4 Numbers and Floating Point Numbers

4.1 Representation of Numbers

We usually represent numbers in the decimal system. For example, the number \(273\) we interpret as \[\begin{aligned} 273 &=& 2\cdot 100 + 7\cdot 10 + 3\cdot 1\\ & = & 2\cdot 10^2 + 7\cdot 10^1 + 3\cdot 10^0 \, . \end{aligned}\] Therefore, we talk about a decimal representation, as numbers are expressed in multiples of powers of \(10.\) However, looking at the above number, we see that we could also write it as \[\begin{aligned} 273 & = & 256 + 16 + 1 \\ & = & 1 \cdot 2^8 + 1 \cdot 2^4 + 1 \cdot 2^0 \\ & = & 1 \cdot 2^8 + 0 \cdot 2^7 + 0 \cdot 2^6 + 0 \cdot 2^5 + 1 \cdot 2^4 + 0 \cdot 2^3 1 + 0 \cdot 2^2 + 0 \cdot 2^1 +1 \cdot 2^0 \end{aligned}\] i.e. using powers of two. Thus, we see that the decimal number \((273)_{10},\) where the subscript \({}_{10}\) indicates that this number is to be interpreted with respect to the basis \(10,\) can equally be represented as the binary number \((100010001)_{2}.\)

Definition 4.1

An alphabet \(\Sigma\) is a finite ordered set. The elements of \(\Sigma\) are called letters. Furthermore, we denote by \(\Sigma^*\) the set of all finite words over A, i.e. the set of finite concatenations of letters from \(\Sigma.\)

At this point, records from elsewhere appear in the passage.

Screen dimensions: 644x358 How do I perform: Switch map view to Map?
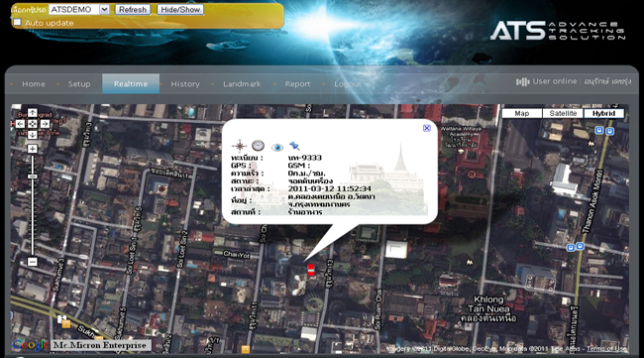click(x=522, y=113)
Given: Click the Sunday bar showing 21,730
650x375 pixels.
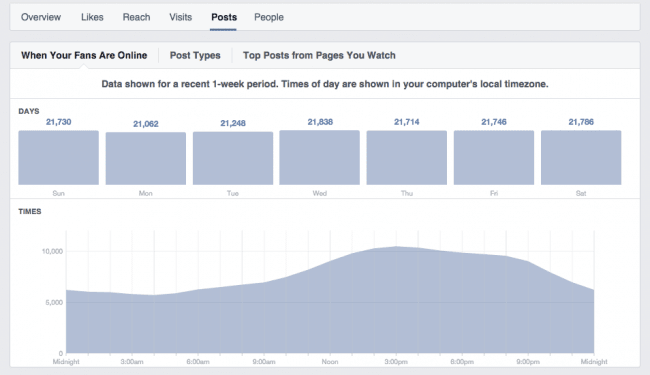Looking at the screenshot, I should 58,157.

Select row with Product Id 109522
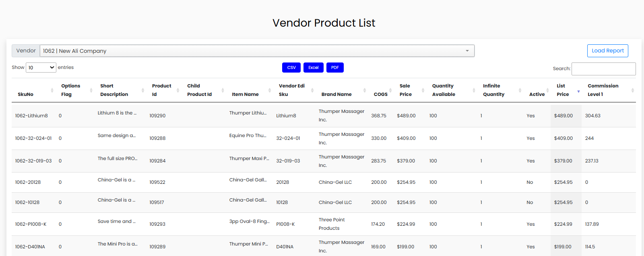point(157,182)
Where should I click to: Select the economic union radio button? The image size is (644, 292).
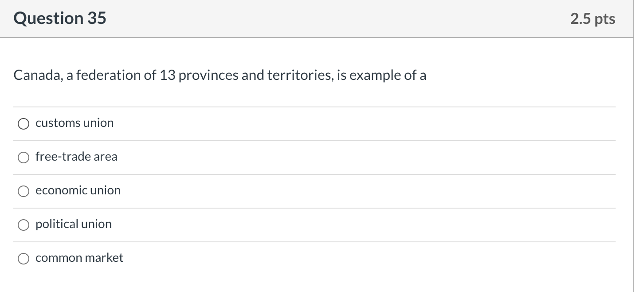pos(24,191)
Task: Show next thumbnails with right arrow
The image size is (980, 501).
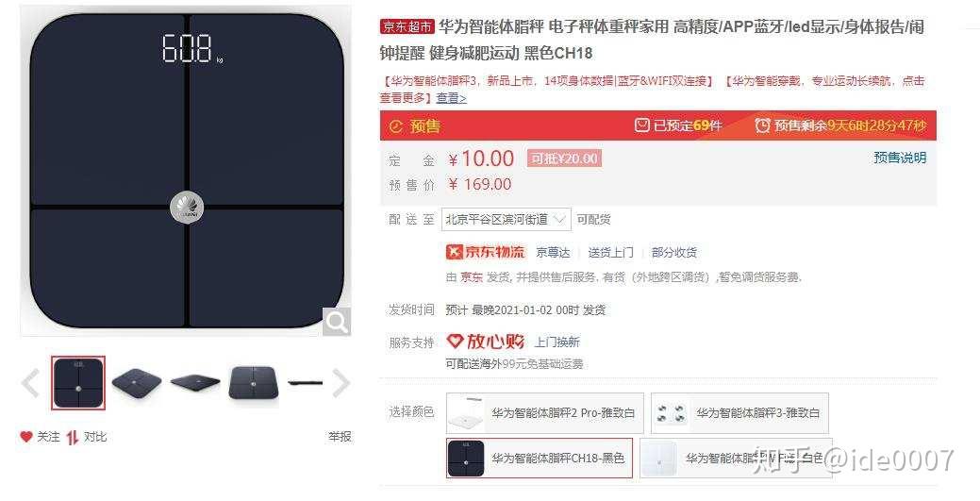Action: pos(340,383)
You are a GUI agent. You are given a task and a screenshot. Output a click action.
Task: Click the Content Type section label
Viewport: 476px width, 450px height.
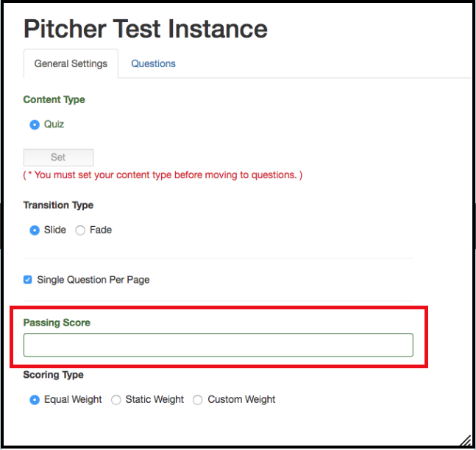coord(54,99)
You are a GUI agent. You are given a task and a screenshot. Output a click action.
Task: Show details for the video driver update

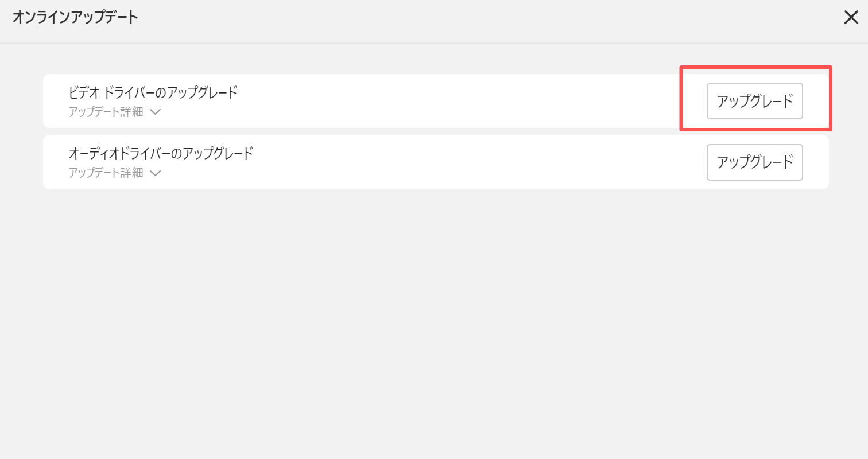pos(114,112)

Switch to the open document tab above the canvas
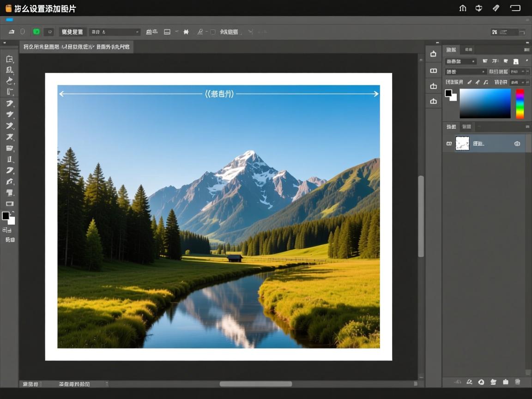point(77,47)
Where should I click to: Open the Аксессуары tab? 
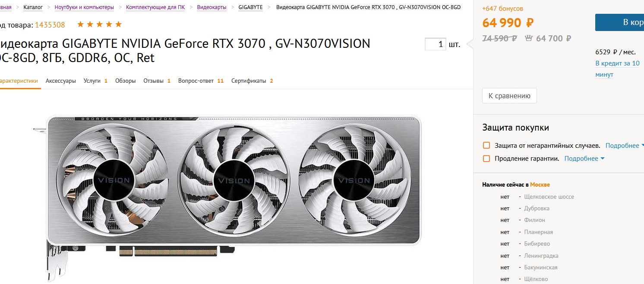tap(61, 81)
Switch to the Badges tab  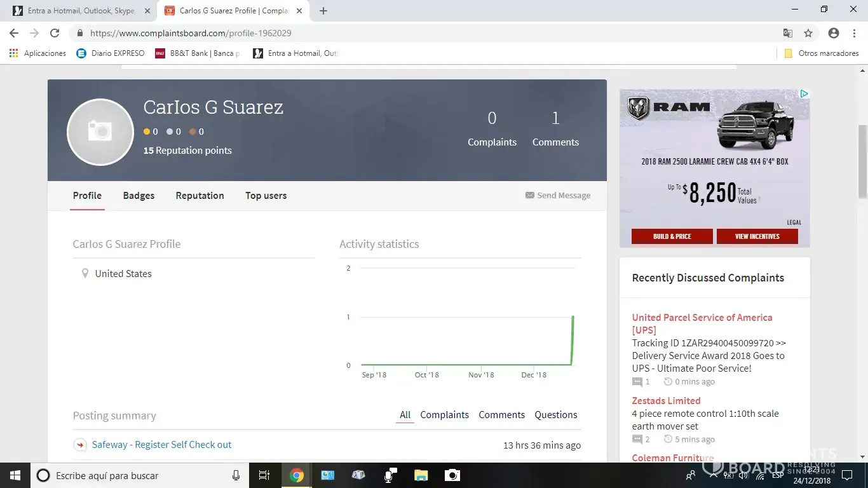[x=139, y=196]
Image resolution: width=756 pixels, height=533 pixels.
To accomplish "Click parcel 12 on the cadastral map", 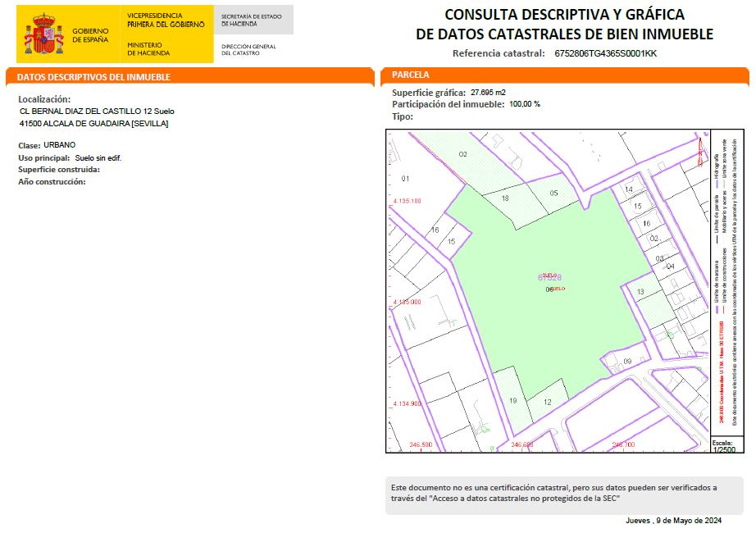I will click(x=547, y=401).
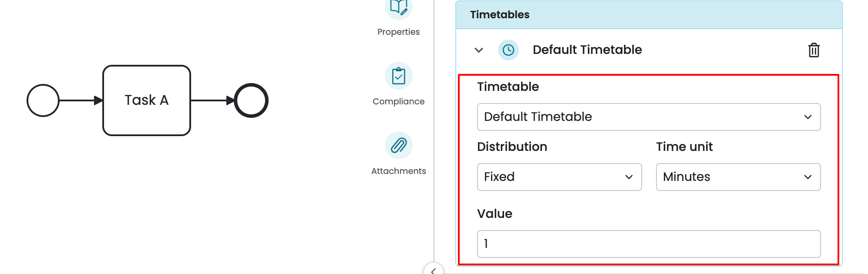Click the Value input field
The height and width of the screenshot is (274, 868).
click(x=649, y=244)
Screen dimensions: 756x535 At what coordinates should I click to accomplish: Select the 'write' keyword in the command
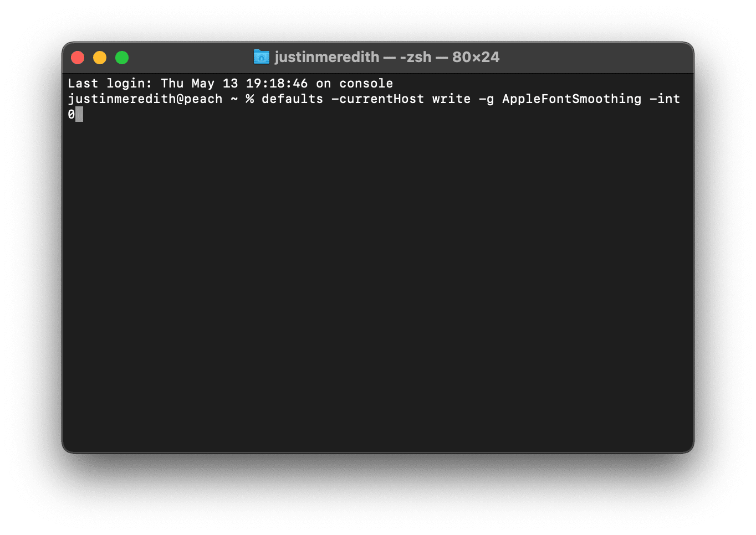pos(451,99)
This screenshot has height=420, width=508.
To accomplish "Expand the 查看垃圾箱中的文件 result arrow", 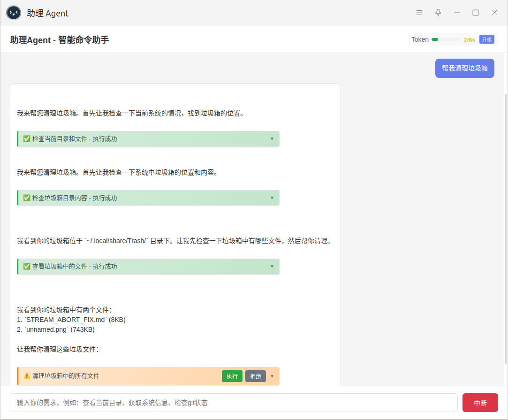I will [x=272, y=267].
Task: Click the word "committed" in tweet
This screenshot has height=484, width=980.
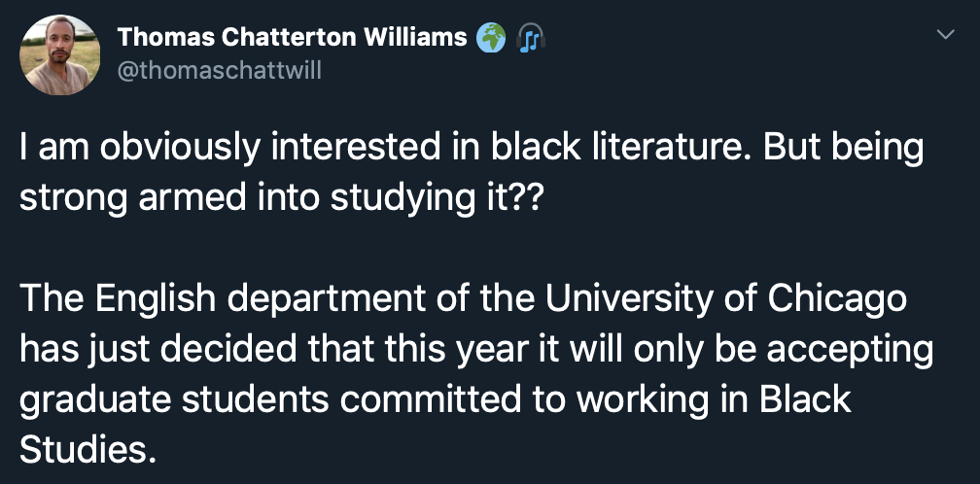Action: click(x=430, y=399)
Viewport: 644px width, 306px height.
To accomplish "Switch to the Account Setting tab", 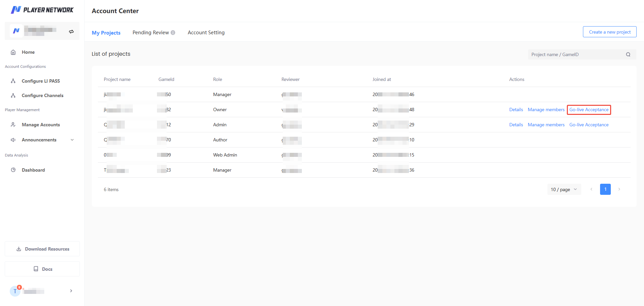I will click(206, 33).
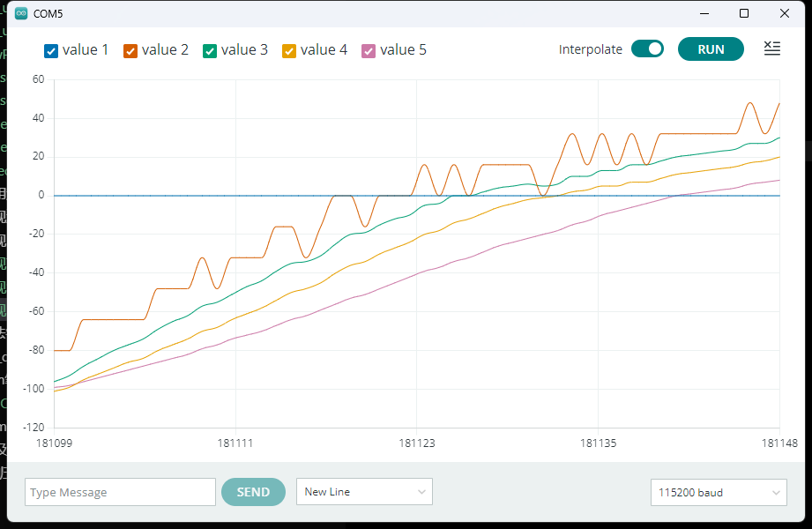Image resolution: width=812 pixels, height=529 pixels.
Task: Close the COM5 serial plotter window
Action: (x=785, y=14)
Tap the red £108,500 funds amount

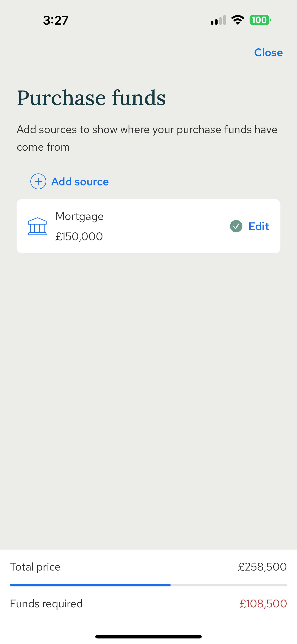[x=263, y=604]
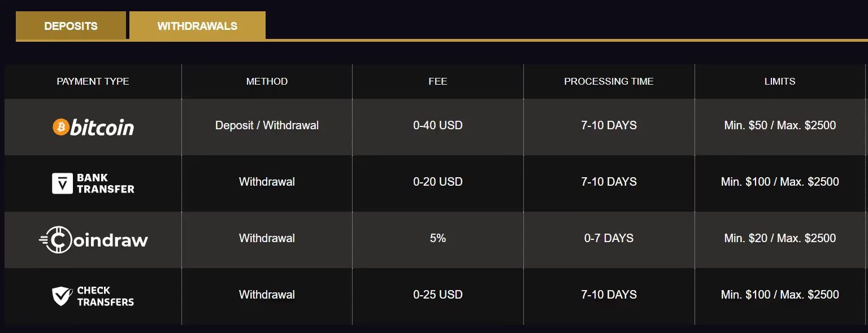Viewport: 868px width, 333px height.
Task: Switch to the DEPOSITS tab
Action: tap(70, 25)
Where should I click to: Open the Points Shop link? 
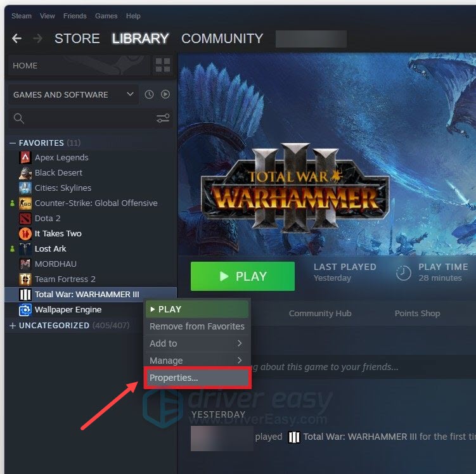(417, 314)
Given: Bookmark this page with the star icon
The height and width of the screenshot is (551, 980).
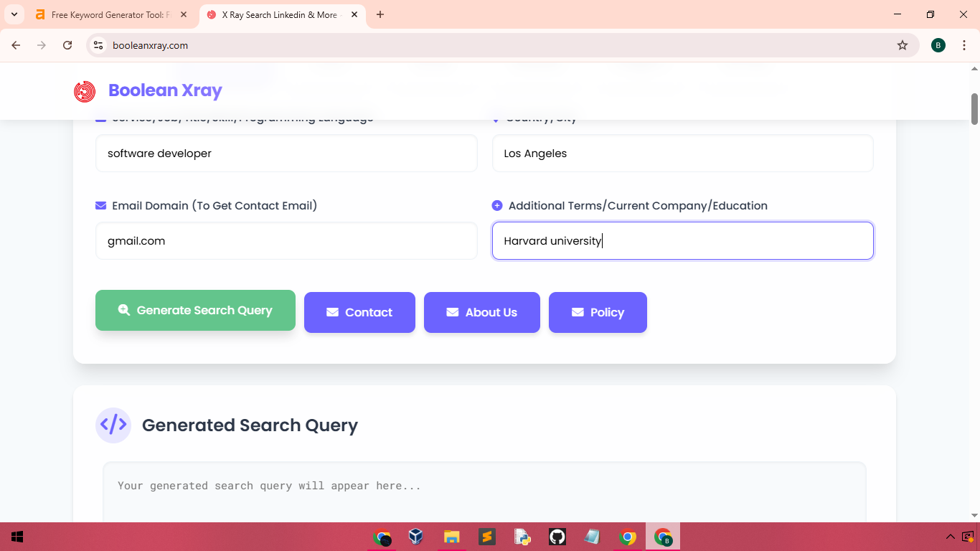Looking at the screenshot, I should point(903,45).
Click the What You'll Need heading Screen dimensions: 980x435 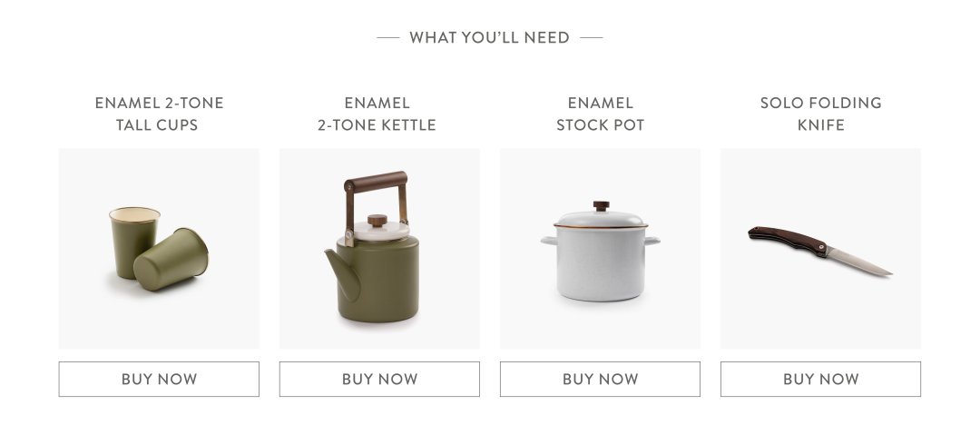point(489,37)
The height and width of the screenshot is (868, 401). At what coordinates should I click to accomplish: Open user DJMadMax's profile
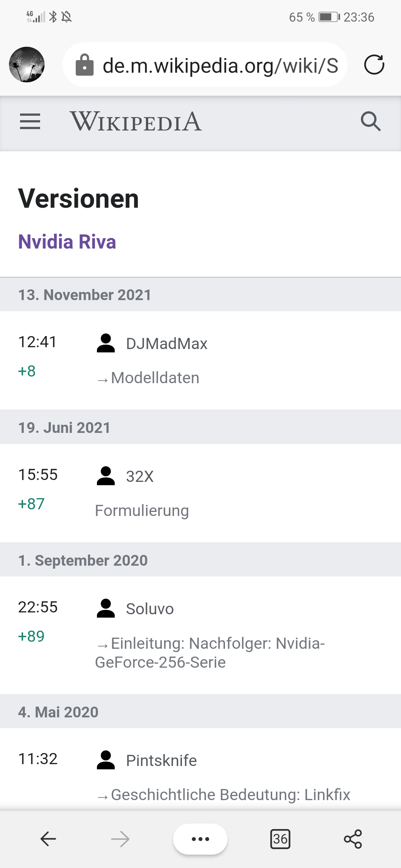(x=166, y=343)
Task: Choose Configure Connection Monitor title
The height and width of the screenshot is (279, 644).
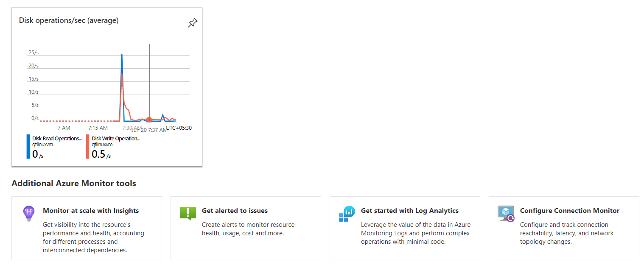Action: pos(569,211)
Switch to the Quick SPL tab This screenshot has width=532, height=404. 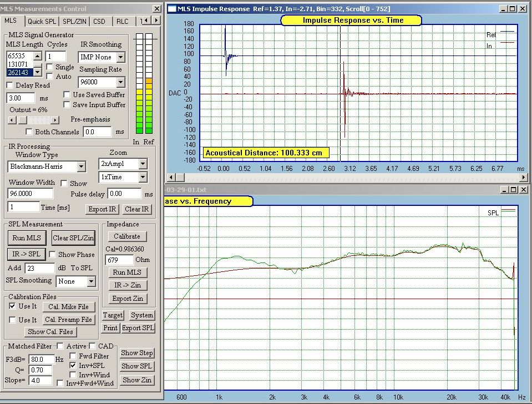pyautogui.click(x=42, y=21)
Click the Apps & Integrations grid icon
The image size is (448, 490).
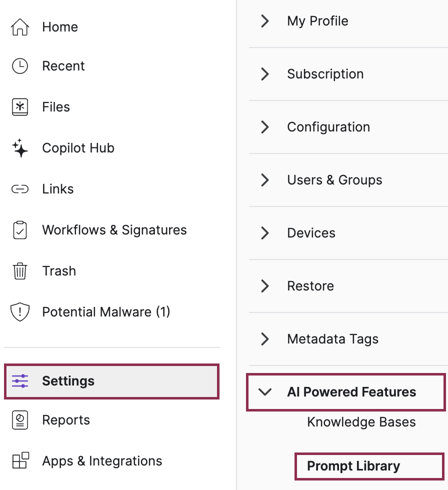[21, 461]
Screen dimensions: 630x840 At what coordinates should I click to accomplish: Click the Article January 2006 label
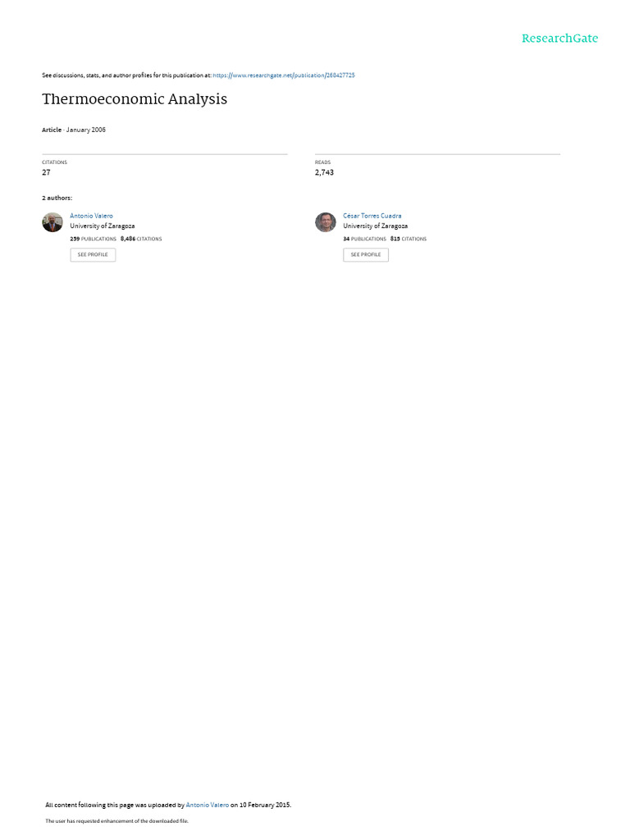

Furthermore, for every natural number \(b>0,\) we define \[\Sigma_b =\{0,1,\ldots,b-1\}\] to be the alphabet of the \(b\)-adic (number) system. We call \(b\) the basis of the \(b\)-adic system.

Example 4.1

As a first example, we can consider the alphabet we are using for the decimal system, i.e. \[\Sigma_{10} = \{0,1,2,3,4,5,6,7,8,9\} \, .\] Then, \(\text{``}273\text{''}\in \Sigma^*\) is a word over \(\Sigma.\) Other alphabets are

  • \(\Sigma_2 = \{0,1\},\) the dual or binary alphabet

  • \(\Sigma_8 = \{0,1,2,3,4,5,6,7\},\) the octal alphabet

  • \(\Sigma_{16} = \{0,1,2,3,4,5,6,7,8,9,A,B,C,D,E,F\},\) the hexadecimal alphabet

We now investigate how natural numbers can be represented in a \(b\)-adic system.

Theorem 4.1

Let \(b, n\in \mathbb{N}\) and let \(b>1.\) Then, every number \(z\in \mathbb{N}\) with \(0\leq z\leq b^n-1\) can uniquely be represented as a word of length \(n\) over \(\Sigma_b\) with \[z = \sum_{i=0}^{n-1} z_i b^i \, .\] Here, \(z_i\in\Sigma_b\) for \(i=0,\ldots,n-1\)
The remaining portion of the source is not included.